Metropolitan News-Enterprise

 

Wednesday, July 26, 2006

 

Page 3

 

Judge Allows Challenge to Bathhouse Ordinance to Go Forward

 

By a MetNews Staff Writer

 

Los Angeles Superior Court Judge Ronald Sohigian has overruled a demurrer by the City of Los Angeles and Los Angeles County to a suit by bathhouse owners challenging the enforcement of Los Angeles city and county ordinances regulating their businesses.

 In a ruling filed Monday, however, the judge struck substantial parts of the complaint, including the plaintiffs’ allegations that the ordinance violates substantive and procedural due process rights and the First and Eighth Amendments. The plaintiffs were given leave to amend.

The ordinances require every “commercial sex venue” to obtain an operating permit, and give broad authority to the county health officer to enact and periodically revise regulations, violation of which may result in revocation of a permit. Los Angeles, like most cities in the county, lacks its own health department and delegates authority for the enforcement of its health ordinances to the county.

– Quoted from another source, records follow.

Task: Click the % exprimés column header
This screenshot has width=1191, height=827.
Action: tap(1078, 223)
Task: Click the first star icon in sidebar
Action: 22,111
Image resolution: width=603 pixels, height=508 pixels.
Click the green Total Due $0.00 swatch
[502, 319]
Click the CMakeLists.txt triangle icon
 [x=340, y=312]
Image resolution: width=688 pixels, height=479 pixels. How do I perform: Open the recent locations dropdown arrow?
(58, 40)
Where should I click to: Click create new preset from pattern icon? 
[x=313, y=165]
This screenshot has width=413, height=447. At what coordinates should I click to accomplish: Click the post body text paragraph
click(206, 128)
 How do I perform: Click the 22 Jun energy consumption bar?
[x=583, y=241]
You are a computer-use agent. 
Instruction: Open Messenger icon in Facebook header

The plaintiffs in the suit claim the county is unfairly targeting them, trying to label them as commercial sex venues when they are not. Sohigian agreed that the plaintiffs adequately pled claims that they are not commercial sex venues under the ordinances.

A “commercial sex venue” is defined as “any establishment that charges patrons or members a fee for admission or membership and which as one of its primary purposes allows, facilitates, and/or provides facilities for its patrons or members to engage in any high risk sexual contact while on the premises.”

The bathhouses insisted in their complaint that they “always have sought to prevent high risk sex and prevent transmission of disease” by posting warning signs, providing condoms and “safe sex materials” and requiring patrons to acknowledge in writing that such conduct is prohibited, and banning violators from their premises.

Those allegations, Sohigian said, are sufficient to state a cause of action for declaratory relief as to whether the plaintiffs are subject to the ordinance. But “on all the other bases for relief sought by plaintiffs this court is persuaded by the arguments of defendants,” the judge said.

The plaintiffs pled that their First Amendment rights to freedom of speech and association are being trampled upon, as the county seeks to inhibit their ability to offer “a venue for the exercise of constitutional rights of Freedom of Association, Freedom of Speech through social and political discourse and the Pursuit of Happiness, predominantly accessed by members of the gay community wishing to afford themselves of a safe, secure, clean, sensitive and supporting environment for such.”

But those rights must be balanced against the government’s compelling interest in stopping the spread of AIDS and other sexually transmitted diseases, Sohigian said.

The judge did, however, reject the defense arguments that the plaintiffs lack standing because they have not applied for permits. They have standing as taxpayers, the judge said, even if they have not suffered injury.